The first time I had lain eyes on Mr Jones, I was up on a short termer down in San Antonio, a small armed robbery deal, in which I got nothing but nine months to show for it. It was midsummer and that place was hotter than a grid iron players underpants, but, lazy hot, you know what I’m sayin’? The kind of stifling hot that sucks the oxygen right out of a man, the kind of hot where flies turn slow circles on the updrafts like tigers in a cage, slowly going insane. I was back in the small cell from lunch, the clanging of iron signalling the beginning of a long afternoon of nothing but waiting. For me, waiting is no problem; I’ve got the patience of a pickerel. In jail, way I see it, a man has three choices: he can think, he can listen, or he can study to become a lawyer and get his own ass outta there. For me, I’m a listener, and jail time is a veritable soundfest, every sound, a signal, a message, if you know how to decode it. There’s an entire soap opera of raw humanity going on out there if one knows how to listen.

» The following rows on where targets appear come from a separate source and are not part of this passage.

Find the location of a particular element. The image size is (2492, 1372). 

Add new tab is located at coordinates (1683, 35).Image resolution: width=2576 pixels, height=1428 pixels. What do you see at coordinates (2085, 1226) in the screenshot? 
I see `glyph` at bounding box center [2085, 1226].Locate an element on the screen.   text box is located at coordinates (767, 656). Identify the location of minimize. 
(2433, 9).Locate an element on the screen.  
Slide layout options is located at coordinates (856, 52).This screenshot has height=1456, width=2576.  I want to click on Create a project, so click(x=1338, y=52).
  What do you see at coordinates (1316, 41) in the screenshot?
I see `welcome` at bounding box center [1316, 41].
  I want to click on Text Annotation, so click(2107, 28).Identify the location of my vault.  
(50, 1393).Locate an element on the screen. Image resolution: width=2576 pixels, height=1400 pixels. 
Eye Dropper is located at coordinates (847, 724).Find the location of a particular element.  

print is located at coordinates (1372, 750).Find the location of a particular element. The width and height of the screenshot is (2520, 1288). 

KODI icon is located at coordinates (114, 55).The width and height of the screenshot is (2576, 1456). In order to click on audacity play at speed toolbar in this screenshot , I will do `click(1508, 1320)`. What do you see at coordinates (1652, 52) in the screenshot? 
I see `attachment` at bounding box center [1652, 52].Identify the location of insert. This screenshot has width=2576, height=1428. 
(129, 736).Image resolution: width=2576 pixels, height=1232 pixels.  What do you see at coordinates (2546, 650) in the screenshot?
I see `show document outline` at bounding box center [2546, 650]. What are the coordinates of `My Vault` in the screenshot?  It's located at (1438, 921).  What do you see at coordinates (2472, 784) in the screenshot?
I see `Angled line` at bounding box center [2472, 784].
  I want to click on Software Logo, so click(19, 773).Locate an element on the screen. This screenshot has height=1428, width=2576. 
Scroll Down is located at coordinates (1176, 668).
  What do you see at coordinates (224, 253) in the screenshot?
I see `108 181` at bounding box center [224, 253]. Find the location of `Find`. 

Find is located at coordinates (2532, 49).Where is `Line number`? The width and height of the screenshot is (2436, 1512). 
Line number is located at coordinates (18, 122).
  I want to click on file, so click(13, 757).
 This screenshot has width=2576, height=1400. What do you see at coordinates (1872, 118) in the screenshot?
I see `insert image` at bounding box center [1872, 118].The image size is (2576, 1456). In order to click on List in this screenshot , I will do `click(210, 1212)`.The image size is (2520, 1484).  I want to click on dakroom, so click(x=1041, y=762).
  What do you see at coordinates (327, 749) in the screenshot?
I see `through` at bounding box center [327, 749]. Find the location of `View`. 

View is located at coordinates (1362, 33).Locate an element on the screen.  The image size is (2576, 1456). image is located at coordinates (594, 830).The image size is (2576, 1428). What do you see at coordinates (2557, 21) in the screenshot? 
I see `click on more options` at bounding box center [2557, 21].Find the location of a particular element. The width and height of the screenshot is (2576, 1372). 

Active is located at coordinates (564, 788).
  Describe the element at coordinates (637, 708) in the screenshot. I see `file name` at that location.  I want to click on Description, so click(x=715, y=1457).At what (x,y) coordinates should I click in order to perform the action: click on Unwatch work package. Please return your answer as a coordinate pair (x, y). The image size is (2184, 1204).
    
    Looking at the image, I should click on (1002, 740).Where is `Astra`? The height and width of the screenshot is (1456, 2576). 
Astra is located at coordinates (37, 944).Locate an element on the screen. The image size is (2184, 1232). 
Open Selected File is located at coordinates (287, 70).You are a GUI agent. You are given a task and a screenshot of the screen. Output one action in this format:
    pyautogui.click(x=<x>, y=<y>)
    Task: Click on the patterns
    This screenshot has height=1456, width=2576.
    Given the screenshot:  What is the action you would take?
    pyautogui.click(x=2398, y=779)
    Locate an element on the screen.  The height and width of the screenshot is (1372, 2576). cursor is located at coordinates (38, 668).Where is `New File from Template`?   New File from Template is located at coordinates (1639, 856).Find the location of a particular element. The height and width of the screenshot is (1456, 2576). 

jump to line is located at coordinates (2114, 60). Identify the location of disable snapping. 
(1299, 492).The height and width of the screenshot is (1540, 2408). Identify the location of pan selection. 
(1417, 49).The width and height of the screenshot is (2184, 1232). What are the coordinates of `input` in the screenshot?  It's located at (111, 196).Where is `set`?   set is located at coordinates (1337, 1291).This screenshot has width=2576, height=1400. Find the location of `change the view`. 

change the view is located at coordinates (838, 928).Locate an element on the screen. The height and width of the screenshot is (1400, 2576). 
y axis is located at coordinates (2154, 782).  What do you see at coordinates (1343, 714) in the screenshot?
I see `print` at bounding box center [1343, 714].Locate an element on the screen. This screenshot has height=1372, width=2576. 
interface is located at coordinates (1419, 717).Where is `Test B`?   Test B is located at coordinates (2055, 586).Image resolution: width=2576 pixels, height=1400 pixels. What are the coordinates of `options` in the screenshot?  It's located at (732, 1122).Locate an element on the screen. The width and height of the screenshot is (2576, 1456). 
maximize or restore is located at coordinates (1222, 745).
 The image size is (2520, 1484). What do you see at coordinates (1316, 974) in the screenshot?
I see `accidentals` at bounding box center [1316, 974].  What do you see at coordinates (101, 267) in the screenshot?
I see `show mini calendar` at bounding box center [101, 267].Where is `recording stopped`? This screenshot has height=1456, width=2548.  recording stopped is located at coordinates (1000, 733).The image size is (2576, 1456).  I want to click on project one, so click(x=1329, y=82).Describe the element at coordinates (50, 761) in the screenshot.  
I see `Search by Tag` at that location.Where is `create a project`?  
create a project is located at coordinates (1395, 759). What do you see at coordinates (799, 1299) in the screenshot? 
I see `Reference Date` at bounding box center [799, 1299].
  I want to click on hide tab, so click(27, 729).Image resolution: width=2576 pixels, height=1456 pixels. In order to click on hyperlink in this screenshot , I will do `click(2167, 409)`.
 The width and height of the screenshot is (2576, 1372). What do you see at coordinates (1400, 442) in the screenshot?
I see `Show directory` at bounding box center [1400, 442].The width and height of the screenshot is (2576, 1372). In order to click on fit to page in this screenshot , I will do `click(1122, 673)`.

Anyways, I was just settling down to an afternoon’s listening, when I heard two pairs of footsteps; one, the sound of heavy boots: a guard, and the other: a prisoner, an old hand. Straight away, I could tell by the steps, here was someone who had done some time before, confident steps, footfalls that spoke of double action shotguns and gristly beards, a three-day desert storm growth; a strongly worded message from the feet, that said, in my hands, I hold a straight flush, ace-high, and there ain’t a goddamn, motherfucking, tequila-slamming, horse-buggering, pussy-whipping thing you can do about it. The footsteps got louder until, finally, coming to a halt outside of my cell door. There was the rattling of keys and I listened as the door was unlocked and swung open. Mr Jones, cool as you like, stood there, holding his bedding and his towel out in front of him. He paused to take in the cell, to take in me. My God, what a nose! It was like the sun. I noticed it immediately. He had the air of someone inspecting a five star hotel room to see if it would be to their satisfaction, like he had a choice. He locked his eyes on mine, and, in that brief second or two, three things became, very quickly apparent, opening out like a broad vista in my mind: number one: I was no longer king of my little domain, number two: I would have to surrender the bottom bunk and, number three: here was a man who knew a thing or two about life, a man who had eaten grits for lunch, and then would have them again for dinner, here was a man with an impeccable nose.
That was six months ago, and now, well, here we are, in a Spanish bar, travelling companions, compadres, business partners…of sorts.